Guerilla anti-abortion videographer Lila Rose was interviewed on the "BreakPoint This Week" radio program where host John Stonestreet asked her how her anti-choice activism compared to the civil rights movement, prompting Rose to declare that her efforts are just as important as the efforts to end slavery and the Holocaust, and perhaps even more so since she is dedicated to fighting the "greatest human rights crisis ... our country has ever seen":
Stonestreet: I've heard you kind of talk about the civil rights movement as, as some level as where you get some of the inspiration. Where do you see the connections between the human rights struggle that they were involved in and the human rights struggle that you're involved in?
Rose: Of course, we'll there's a fundamental connection. I mean, the civil rights movements that have been fought in this country against slavery, against segregation and discrimination, against even women's suffrage have all been done because we want to protect basic human rights and we want a country that is a place that we're proud to live in, that our neighbor, the person next to us, their human rights are protected too. And so the fight for the most fundamental human rights, which is life - and it's in our Declaration of Independence, the right to life, liberty, and the pursuit of happiness - this is the defining civil rights movement of our country because if we don't get the right to life right, if we don't protect that basic foundation, then we can't survive as a nation, all the other rights are meaningless.
And especially it's a concern because, in terms of victims, we're talking fifty million children that have been killed since Roe v Wade, since abortion became legal.

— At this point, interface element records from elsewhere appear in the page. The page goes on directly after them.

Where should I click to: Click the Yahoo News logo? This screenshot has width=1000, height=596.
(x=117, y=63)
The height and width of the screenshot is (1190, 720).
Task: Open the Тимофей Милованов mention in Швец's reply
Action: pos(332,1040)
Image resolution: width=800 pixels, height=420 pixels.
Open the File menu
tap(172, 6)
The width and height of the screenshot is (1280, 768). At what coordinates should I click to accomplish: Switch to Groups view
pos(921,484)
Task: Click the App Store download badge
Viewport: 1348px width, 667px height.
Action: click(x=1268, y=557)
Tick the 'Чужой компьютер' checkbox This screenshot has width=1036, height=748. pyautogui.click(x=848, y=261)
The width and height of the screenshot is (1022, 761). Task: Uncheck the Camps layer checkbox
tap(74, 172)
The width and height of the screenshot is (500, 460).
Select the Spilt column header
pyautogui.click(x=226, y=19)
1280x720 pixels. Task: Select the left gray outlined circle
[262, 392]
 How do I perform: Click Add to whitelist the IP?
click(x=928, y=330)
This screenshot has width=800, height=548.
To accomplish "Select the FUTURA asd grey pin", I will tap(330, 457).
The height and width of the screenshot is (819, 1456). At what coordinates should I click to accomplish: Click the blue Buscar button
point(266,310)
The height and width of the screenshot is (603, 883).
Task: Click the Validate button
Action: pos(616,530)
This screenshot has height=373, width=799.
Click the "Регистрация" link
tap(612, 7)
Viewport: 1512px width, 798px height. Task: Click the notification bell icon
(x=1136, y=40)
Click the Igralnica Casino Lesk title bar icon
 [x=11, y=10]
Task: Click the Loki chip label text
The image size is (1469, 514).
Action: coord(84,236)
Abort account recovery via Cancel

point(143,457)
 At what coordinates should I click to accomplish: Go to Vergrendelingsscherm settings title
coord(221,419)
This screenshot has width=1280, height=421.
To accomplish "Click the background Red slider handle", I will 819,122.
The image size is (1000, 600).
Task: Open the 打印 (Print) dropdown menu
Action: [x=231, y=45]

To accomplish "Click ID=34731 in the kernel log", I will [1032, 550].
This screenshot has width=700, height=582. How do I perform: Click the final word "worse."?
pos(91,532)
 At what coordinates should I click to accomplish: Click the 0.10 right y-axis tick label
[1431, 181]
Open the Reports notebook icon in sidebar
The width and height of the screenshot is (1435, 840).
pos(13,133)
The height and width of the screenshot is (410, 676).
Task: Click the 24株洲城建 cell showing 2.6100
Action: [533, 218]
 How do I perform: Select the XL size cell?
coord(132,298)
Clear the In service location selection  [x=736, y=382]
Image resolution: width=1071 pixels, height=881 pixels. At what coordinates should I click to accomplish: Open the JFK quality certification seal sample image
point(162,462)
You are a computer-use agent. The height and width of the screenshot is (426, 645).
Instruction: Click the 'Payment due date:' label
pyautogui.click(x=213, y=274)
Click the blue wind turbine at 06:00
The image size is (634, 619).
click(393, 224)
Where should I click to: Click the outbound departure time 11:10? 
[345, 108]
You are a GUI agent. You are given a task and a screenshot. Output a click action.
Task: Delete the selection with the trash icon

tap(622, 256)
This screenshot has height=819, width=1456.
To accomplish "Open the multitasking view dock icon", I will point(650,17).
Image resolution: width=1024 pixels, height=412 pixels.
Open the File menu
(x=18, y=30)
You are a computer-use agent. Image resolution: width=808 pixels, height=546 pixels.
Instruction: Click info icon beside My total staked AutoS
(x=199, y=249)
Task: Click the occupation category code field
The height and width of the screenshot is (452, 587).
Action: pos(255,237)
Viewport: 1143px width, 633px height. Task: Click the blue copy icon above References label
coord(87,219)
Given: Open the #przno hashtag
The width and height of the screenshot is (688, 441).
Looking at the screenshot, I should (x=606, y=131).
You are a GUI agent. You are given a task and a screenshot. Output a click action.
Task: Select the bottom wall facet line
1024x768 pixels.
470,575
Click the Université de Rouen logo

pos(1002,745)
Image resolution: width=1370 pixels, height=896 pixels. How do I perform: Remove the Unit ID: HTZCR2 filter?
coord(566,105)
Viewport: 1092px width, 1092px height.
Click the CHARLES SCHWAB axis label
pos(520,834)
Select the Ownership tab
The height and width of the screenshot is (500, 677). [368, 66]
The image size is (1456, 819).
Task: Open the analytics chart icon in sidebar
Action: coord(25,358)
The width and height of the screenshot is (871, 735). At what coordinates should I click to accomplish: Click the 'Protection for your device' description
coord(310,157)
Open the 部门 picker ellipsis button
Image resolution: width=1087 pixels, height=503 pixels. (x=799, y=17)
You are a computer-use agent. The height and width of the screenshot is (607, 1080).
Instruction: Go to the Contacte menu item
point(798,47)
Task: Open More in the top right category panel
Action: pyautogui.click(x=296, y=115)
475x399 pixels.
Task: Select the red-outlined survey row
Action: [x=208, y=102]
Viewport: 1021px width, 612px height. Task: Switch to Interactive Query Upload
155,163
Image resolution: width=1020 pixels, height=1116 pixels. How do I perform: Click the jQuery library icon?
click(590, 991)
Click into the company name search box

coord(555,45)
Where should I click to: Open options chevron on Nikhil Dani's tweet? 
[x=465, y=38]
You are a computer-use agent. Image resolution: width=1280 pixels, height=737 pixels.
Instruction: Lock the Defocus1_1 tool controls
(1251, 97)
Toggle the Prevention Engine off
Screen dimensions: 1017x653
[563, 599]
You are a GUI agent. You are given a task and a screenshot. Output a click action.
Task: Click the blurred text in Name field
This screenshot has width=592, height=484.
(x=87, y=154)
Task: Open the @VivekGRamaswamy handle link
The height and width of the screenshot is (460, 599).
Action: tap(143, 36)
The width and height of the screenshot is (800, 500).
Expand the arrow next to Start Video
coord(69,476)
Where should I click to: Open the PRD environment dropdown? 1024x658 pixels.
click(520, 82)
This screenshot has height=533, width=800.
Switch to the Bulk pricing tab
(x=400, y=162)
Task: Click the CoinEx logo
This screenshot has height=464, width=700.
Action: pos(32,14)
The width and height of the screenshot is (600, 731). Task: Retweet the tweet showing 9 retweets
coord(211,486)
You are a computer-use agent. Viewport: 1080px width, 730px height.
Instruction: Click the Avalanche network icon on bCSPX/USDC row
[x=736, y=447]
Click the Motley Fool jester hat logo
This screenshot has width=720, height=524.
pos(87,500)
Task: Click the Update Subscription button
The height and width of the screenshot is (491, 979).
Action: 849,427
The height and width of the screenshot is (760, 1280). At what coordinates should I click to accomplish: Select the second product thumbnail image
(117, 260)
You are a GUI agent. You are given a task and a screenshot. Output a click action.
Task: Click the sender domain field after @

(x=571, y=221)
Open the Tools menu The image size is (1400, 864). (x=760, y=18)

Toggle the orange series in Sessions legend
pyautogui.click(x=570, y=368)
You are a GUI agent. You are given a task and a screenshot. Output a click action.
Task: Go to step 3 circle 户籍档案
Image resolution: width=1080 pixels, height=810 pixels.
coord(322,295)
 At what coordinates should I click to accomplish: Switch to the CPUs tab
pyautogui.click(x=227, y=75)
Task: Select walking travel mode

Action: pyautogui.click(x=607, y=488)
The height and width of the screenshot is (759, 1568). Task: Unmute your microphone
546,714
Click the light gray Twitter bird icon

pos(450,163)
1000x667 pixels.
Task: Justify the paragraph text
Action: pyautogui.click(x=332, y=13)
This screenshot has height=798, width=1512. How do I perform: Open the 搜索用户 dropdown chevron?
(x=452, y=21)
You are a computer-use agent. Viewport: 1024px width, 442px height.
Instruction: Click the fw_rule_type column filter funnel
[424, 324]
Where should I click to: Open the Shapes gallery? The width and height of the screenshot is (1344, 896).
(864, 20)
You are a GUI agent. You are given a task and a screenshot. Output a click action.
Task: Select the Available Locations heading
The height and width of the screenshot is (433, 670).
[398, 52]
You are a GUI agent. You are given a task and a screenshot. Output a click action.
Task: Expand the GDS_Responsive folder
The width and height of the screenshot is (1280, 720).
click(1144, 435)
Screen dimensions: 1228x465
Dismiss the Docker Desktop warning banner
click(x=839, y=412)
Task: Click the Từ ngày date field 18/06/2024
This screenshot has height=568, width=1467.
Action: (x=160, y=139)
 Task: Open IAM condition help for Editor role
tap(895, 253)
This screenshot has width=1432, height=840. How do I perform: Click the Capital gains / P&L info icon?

We're missing fifty million children, boys and girls who have been attacked and killed in the womb, torn apart and aborted, and that's a human rights crisis of a proportion we've never even seen before, it's hard to even imagine.
So I think that history will look back on this time as we look back on the anti-slavery movement and even the movement to try to, you know, be truthful about what was happening with the Holocaust and try to do something to stand up to fight for the rights of those that were being persecuted like the Jews in Germany, history will look back and say "what did we do?" We're living in the middle of the greatest human rights crisis I believe our country has ever seen; what are we going to do about it?